ネガワット取引でデマンドレスポンスが拡大、市場規模は20倍以上に:電力供給サービス(2/2 ページ)
需要家が節電した電力を事業者が買い取り、その電力を他の需要家に供給するネガワット取引。節電した電力を売買できるというこの新しい市場の設立に向けて、制度設計が進んでいる。それに伴い注目されているのがインセンティブの付与などと引き換えに、需要家側が電力の使用を抑制する「デマンドレスポンス」だ。調査会社の富士経済は、デマンドレスポンスの関連サービス市場の展望をまとめた。
3つのDRサービス、それぞれの市場展望
調査では「電気料金型DRサービス」「ネガワット取引サービス」「アンシラリーサービス」それぞれの市場展望についても分析している。電気料金型DRサービスについては、2016年4月に電力の小売全面自由化が始まったことで、さまざまな新料金プランの発売が相次いでいる。電気使用量の多い需要家やオール電化住宅、エコキュートなどを導入している需要家を対象に市場形成が進み、2020年には時間帯別料金プランを中心とし、市場規模は100億円を突破すると予測した。
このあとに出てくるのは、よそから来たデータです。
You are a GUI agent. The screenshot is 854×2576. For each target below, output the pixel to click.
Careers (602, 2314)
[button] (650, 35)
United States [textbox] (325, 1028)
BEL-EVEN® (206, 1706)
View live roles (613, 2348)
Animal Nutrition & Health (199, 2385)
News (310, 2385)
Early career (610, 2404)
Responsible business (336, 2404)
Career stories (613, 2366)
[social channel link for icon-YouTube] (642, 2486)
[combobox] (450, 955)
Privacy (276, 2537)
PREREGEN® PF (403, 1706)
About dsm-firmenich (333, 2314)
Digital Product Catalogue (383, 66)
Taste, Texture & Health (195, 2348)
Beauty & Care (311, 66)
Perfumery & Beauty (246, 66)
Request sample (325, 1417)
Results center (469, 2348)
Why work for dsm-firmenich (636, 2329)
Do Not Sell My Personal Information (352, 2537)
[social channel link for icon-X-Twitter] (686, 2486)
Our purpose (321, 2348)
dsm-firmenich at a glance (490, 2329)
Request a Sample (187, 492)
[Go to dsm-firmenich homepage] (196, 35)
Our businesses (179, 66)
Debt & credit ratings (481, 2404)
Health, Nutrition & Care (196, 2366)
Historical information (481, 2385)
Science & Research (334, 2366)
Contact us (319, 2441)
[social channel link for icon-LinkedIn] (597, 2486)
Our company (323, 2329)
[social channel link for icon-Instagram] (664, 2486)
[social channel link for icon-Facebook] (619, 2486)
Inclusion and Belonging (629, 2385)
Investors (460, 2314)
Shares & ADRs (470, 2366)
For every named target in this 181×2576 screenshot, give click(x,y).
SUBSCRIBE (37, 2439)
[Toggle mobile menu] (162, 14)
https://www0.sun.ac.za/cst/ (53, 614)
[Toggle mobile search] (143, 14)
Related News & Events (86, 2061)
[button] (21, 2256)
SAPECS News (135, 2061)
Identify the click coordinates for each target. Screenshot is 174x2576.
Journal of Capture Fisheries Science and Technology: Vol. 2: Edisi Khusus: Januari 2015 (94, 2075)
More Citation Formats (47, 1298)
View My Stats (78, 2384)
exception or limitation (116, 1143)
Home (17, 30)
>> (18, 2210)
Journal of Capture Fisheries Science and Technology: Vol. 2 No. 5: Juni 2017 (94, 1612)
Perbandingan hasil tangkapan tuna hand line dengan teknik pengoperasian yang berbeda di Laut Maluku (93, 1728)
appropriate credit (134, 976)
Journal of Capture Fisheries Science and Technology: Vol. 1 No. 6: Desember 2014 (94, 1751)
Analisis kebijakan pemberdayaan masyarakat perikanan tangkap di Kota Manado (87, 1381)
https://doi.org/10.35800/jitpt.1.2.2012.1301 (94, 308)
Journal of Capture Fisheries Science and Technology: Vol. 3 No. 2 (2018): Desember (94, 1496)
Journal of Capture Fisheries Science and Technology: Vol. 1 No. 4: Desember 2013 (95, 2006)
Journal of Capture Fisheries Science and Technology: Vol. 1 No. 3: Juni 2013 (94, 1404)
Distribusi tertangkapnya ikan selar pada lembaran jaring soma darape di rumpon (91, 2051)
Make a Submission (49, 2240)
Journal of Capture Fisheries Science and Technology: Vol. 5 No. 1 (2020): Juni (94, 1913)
さらに30分単位で電気使用量の計測できるスマートメーターが普及することで、より多様なプランの登場が予想される。2025年以降、国内人口の減少に伴い住宅分野の電力契約数は減少する見込みだが、2020年の料金規制撤廃を皮切りにピーク別料金をベースとしたプランや、HEMS、太陽光発電システム(PV)、エネルギー貯蔵システム(電気自動車や蓄電池、エコキュート、エネファームなど)を連携させ、「エネルギーの見える化」や制御機能を活用したプランなどが発売されることで市場拡大が続く。こうした影響で、電気料金型DRサービスの市場規模は2030年に300億円まで拡大するとしている。
ネガワット取引サービスは、特定規模電気事業者の多くが供給力不足に直面しているため、サービスに対するニーズは高いとしている。しかし、現時点の安価なインバランス料金はDRアグリゲーターにとってビジネスメリットに欠けると指摘。そのため静観するDRアグリゲーターも多く、実質的な市場の立ち上がりは2018年以降としている。
その後は2020年には送配電部門の分離により、小売電気事業者には供給力確保が求められ、インバランスに対するペナルティも厳しくなると見込まれる。そのためネガワット取引のニーズが高まり、同時にインバランス料金が上昇することで市場は拡大していくと予想した。さらに2022年頃には将来の予備力を確保するため供給力取引する容量市場の創設も予想され、DRアグリゲーターなどの参入が増えるとしている。
アンシラリーサービスは、2017年4月から送配電事業者が公募により調整力調達を開始することで市場が立ち上がり、2020年のリアルタイム市場の創設を機に拡大が本格化すると見込んだ。現在、日本国内では複数の蓄電池を統合制御し、電力需給の調整に活用する実証試験が活発になっている。アンシラリーサービスは需要側への蓄電池の普及と、こうした蓄電池の統合制御技術との組み合わせ、さらに複数の需要家側のエネルギーリソースをアグリゲーションするビジネスが立ち上がることで拡大が期待できるとしている。